┌──
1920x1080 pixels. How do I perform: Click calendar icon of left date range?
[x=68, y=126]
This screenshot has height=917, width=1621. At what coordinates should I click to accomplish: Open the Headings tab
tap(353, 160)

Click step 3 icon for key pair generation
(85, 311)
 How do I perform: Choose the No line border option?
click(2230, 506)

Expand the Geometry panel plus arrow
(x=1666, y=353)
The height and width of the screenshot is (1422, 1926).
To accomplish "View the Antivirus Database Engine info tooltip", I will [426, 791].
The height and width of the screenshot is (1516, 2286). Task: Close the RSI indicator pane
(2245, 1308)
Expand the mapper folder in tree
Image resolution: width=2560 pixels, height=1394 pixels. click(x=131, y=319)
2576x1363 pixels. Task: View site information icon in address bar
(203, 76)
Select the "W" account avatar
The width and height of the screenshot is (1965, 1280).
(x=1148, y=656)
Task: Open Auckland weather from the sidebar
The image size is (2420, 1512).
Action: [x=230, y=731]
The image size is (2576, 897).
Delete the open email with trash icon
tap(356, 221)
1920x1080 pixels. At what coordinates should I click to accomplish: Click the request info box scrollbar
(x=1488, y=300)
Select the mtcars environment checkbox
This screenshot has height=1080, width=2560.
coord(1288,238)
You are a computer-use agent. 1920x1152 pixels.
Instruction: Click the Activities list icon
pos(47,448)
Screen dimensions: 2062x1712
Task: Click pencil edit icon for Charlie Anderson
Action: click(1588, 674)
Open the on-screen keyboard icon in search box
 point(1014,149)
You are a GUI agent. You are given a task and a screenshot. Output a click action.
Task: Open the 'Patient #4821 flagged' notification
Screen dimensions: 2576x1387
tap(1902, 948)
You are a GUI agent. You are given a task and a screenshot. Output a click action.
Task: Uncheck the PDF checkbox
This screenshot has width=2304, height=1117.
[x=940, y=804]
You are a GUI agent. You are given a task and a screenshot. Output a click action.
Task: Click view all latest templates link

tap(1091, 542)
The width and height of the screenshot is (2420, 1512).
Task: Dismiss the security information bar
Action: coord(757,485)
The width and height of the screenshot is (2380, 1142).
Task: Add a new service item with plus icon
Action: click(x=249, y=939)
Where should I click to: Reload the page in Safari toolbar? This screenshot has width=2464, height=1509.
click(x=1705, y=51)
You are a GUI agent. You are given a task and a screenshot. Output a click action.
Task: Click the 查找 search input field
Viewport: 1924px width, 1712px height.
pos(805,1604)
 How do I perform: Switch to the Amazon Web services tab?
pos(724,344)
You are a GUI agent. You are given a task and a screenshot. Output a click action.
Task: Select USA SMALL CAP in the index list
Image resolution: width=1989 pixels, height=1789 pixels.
└──
WHAT NEEDS TO BE DONE: Copy the data exactly. Leave nothing out.

SOLUTION TO THIS PROBLEM:
1920x1080 pixels. How do I perform: Click calendar icon of left date range?
[x=68, y=126]
This screenshot has height=917, width=1621. At what coordinates should I click to accomplish: Open the Headings tab
tap(353, 160)

Click step 3 icon for key pair generation
(85, 311)
 How do I perform: Choose the No line border option?
click(2230, 506)

Expand the Geometry panel plus arrow
(x=1666, y=353)
The height and width of the screenshot is (1422, 1926).
To accomplish "View the Antivirus Database Engine info tooltip", I will [426, 791].
The height and width of the screenshot is (1516, 2286). Task: Close the RSI indicator pane
(2245, 1308)
Expand the mapper folder in tree
Image resolution: width=2560 pixels, height=1394 pixels. click(x=131, y=319)
2576x1363 pixels. Task: View site information icon in address bar
(203, 76)
Select the "W" account avatar
The width and height of the screenshot is (1965, 1280).
(x=1148, y=656)
Task: Open Auckland weather from the sidebar
The image size is (2420, 1512).
Action: [x=230, y=731]
The image size is (2576, 897).
Delete the open email with trash icon
tap(356, 221)
1920x1080 pixels. At what coordinates should I click to accomplish: Click the request info box scrollbar
(x=1488, y=300)
Select the mtcars environment checkbox
This screenshot has height=1080, width=2560.
coord(1288,238)
You are a computer-use agent. 1920x1152 pixels.
Instruction: Click the Activities list icon
pos(47,448)
Screen dimensions: 2062x1712
Task: Click pencil edit icon for Charlie Anderson
Action: click(1588, 674)
Open the on-screen keyboard icon in search box
 point(1014,149)
You are a GUI agent. You are given a task and a screenshot. Output a click action.
Task: Open the 'Patient #4821 flagged' notification
Screen dimensions: 2576x1387
tap(1902, 948)
You are a GUI agent. You are given a task and a screenshot. Output a click action.
Task: Uncheck the PDF checkbox
This screenshot has width=2304, height=1117.
[x=940, y=804]
You are a GUI agent. You are given a task and a screenshot. Output a click action.
Task: Click view all latest templates link

tap(1091, 542)
The width and height of the screenshot is (2420, 1512).
Task: Dismiss the security information bar
Action: coord(757,485)
The width and height of the screenshot is (2380, 1142).
Task: Add a new service item with plus icon
Action: click(x=249, y=939)
Where should I click to: Reload the page in Safari toolbar? This screenshot has width=2464, height=1509.
click(x=1705, y=51)
You are a GUI agent. You are given a task and a screenshot. Output a click action.
Task: Click the 查找 search input field
Viewport: 1924px width, 1712px height.
pos(805,1604)
 How do I perform: Switch to the Amazon Web services tab?
pos(724,344)
You are a GUI agent. You are given a task and a screenshot. Output a click action.
Task: Select USA SMALL CAP in the index list
Image resolution: width=1989 pixels, height=1789 pixels.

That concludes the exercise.